Silence by RorcalRelease date: September 29, 2023
Label: Hummus Records/Sludgelord Records
Rorcal is not a band that has ever stood still, with each release comes somewhat of a surprise as to what they are going to deliver. From crushing blackened post-hardcore to drone, doom and sludge the band has covered so much ground in its illustrious career but always united in the themes of darkness and displeasure. With its sixth album Silence, Rorcal is at its most brutally bleak with an utterly blasting eight tracks which pummels away pain, suffering and misery in an endurance race run at the speed of a sprint.
If that sounds tiring, well it is probably supposed to be. Quite like LLNN, This Gift Is A Curse or Celeste, Rorcal sits right on the edge of utter darkness and at times saturates the space with battering drums and furious guitar and bass work. Even the song titles offer nothing but hopelessness and yet somehow there is enough air to breathe. The band ends most of the songs here with a soft drone which leads into the following track and refreshes between onslaughts but also leaves a harbouring feeling of suspense. Having said how abrasive, claustrophobic and uncomfortable this album can be there are still songs that stretch to near eight and ten minutes without plunging the listener into dissillusion.

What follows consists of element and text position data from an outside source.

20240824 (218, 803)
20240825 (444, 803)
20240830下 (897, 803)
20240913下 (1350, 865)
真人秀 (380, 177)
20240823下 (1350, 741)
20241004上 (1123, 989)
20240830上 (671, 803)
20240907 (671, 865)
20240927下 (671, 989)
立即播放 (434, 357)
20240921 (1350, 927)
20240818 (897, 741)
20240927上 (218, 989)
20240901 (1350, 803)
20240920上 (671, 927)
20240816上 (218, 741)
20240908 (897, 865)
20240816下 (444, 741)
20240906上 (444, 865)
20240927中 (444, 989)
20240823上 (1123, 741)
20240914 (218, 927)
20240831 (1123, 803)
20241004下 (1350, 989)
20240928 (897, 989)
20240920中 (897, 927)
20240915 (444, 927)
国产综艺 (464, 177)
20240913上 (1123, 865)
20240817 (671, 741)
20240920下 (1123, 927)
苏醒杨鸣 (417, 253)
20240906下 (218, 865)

‘Extinguished Innocence’ is a second or two short of eight minutes and it’s riveting as it somehow blasts an atmosphere of containment on the listener even when the band settles from its previous onslaught. The opening three track run of ‘Early Mourning’, ‘Childhood Is A Knife In The Throat’ and ‘The Worst In Everything’ is relentless and slugging. While ‘Extinguished Innocence’ and ‘Hope Is A Cancer’ may feel like they offer a reprieve, the atmosphere is still dense and oppressive even when the singer hangs on a positive vocal sound, much like LLNN, Rorcal can be equally terrifying when they aren’t going flat out heavy.

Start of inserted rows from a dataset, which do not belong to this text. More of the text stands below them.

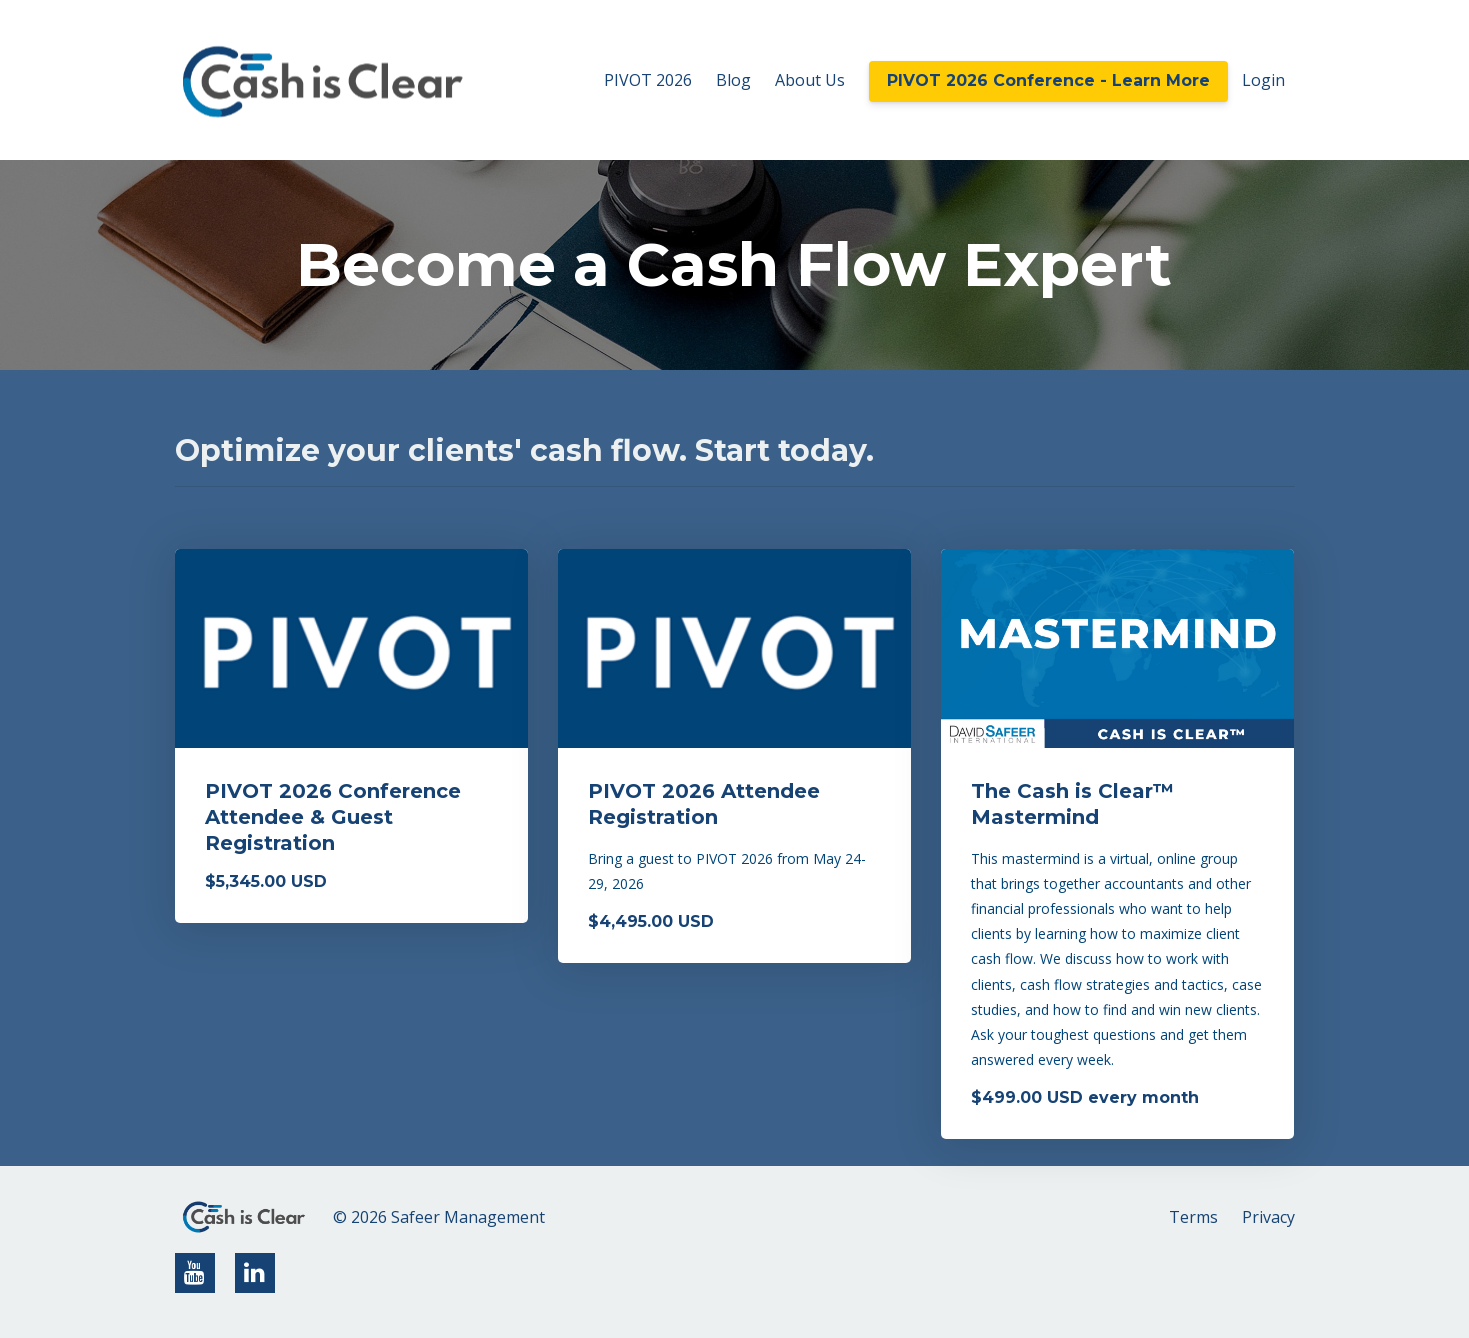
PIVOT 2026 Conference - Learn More (1048, 80)
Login (1263, 80)
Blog (733, 80)
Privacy (1268, 1217)
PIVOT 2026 (648, 80)
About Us (810, 80)
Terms (1193, 1217)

Muladona was rightly hailed as an exemplary album and Silence doesn’t even try and better it, it batters and hacks away at the fibre of brightness almost trying to block out the entire sun. The riffs sound heavier, the drums unrelentingly present and the vocals pour the emotion of the song names over the unfurling music. Will there be a heavier album that outdoes Silence this year? I would be impressed. Silence feels like your own worst fears performing an exorcism on themselves to lift the burden and pain. It is remarkably bleak yet gloriously enjoyable.